La réponse sensée, c’est de libérer Dieu de nos limites et de faire confiance à un Créateur qui transforme et génère éternellement d’innombrables atomes au cœur de la matière tout en demeurant à nos côtés.
C’est la raison pour laquelle la Bible est écrite sous la forme d’une série d’histoires. C’est là où réside sa puissance. Voilà la description intime d’un Dieu qui ouvre la bouche pour créer éléments et matière, qui prononce la prière du soir en déclarant que tout est très bon et qui éteint les lumières pour la nuit. Il transforme le miracle incompréhensible de la construction du soleil, des planètes et des formes de vie en un récit qui apporte paix et repos.
Rester souple et flexible
Les questions qui sont exprimées en objection sont révélatrices: elles limitent toutes Dieu et le rendent suffisamment petit pour que nous puissions le contenir. Nous aimons citer l’affirmation d’Ellen White selon laquelle l’étude du caractère de Dieu prendra toute l’éternité – mais dans notre théologie, nous révélons que nous n’acceptons pas pleinement ce qu’implique le concept d’éternité.

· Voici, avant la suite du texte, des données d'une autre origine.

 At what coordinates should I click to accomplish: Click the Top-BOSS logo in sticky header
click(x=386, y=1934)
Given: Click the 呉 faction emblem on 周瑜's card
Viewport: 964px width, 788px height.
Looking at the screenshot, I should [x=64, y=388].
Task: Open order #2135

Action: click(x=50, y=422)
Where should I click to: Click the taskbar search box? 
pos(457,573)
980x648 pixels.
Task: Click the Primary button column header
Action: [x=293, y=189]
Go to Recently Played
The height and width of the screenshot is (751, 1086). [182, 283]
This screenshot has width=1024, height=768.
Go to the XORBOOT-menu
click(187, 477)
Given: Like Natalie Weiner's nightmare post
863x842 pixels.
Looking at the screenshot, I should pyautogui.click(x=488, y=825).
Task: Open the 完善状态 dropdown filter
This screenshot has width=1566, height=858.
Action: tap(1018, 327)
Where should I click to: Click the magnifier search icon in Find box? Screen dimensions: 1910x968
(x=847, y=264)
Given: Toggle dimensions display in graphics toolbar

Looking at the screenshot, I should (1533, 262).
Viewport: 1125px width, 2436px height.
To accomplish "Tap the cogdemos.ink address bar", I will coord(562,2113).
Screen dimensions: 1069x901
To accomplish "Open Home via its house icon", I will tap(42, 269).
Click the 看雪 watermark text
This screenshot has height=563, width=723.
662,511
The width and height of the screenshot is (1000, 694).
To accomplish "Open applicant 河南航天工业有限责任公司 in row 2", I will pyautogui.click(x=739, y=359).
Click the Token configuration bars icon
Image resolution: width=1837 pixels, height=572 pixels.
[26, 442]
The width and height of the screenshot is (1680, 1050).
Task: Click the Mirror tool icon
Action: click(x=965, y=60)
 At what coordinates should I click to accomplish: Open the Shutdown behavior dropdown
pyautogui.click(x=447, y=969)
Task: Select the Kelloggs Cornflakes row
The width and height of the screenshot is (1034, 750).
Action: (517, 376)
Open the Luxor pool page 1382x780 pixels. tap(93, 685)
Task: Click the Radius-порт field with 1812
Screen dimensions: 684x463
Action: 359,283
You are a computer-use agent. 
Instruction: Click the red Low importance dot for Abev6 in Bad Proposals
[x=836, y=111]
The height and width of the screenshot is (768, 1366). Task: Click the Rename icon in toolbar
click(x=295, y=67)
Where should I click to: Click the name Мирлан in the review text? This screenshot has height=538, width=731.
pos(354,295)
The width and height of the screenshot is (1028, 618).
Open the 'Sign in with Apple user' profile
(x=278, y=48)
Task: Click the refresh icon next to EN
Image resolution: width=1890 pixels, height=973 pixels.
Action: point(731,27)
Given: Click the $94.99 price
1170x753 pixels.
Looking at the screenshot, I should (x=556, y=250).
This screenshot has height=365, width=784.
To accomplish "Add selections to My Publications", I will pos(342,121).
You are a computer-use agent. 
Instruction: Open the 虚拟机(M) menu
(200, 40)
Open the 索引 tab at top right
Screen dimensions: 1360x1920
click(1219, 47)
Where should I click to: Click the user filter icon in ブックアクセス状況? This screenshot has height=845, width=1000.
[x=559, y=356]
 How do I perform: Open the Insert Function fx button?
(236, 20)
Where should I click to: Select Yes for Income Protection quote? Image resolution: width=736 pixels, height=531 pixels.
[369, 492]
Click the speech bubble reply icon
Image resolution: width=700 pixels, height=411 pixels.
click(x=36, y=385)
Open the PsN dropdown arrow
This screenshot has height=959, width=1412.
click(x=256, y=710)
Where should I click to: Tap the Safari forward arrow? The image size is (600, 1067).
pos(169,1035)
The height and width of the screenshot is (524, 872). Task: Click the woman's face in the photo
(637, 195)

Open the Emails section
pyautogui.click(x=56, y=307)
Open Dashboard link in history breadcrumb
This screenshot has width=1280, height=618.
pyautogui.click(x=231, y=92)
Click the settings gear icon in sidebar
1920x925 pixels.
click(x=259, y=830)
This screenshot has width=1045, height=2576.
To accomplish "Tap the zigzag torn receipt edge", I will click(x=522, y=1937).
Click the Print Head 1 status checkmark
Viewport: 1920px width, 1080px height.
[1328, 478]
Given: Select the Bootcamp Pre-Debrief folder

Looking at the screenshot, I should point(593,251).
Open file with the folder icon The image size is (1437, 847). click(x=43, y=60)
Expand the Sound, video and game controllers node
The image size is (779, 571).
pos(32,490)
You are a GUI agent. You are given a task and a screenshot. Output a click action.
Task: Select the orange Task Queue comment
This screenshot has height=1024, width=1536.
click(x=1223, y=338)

Et lorsque nous limitons Dieu, des questions encore plus importantes surgissent. Avons-nous un Dieu assez grand pour l’éternité s’il n’est pas assez grand pour une Terre vieille de 4,5 milliards d’années? Si nous n’avons pas un Dieu assez grand pour façonner intimement une Terre vieille de 4,5 milliards d’années, avons-nous un Dieu assez grand pour qu’il soit capable d’entrer personnellement en relation avec chacun de nous, sur cette minuscule planète presqu’invisible dans l’immensité de l’espace?
Je ne prétends pas que 4,5 milliards d’années soit l’âge réel de la Terre – et, chose intéressante, les scientifiques non plus car ils utilisent le mot prudent d’«estimation». Il y a quelque chose qui parle de foi dans cet espoir du scientifique selon lequel davantage de secrets seront révélés. C’est un concept attrayant parce que les premiers adventistes accueillaient eux aussi avec enthousiasme l’idée d’une croissance, d’une découverte et d’une révélation continue.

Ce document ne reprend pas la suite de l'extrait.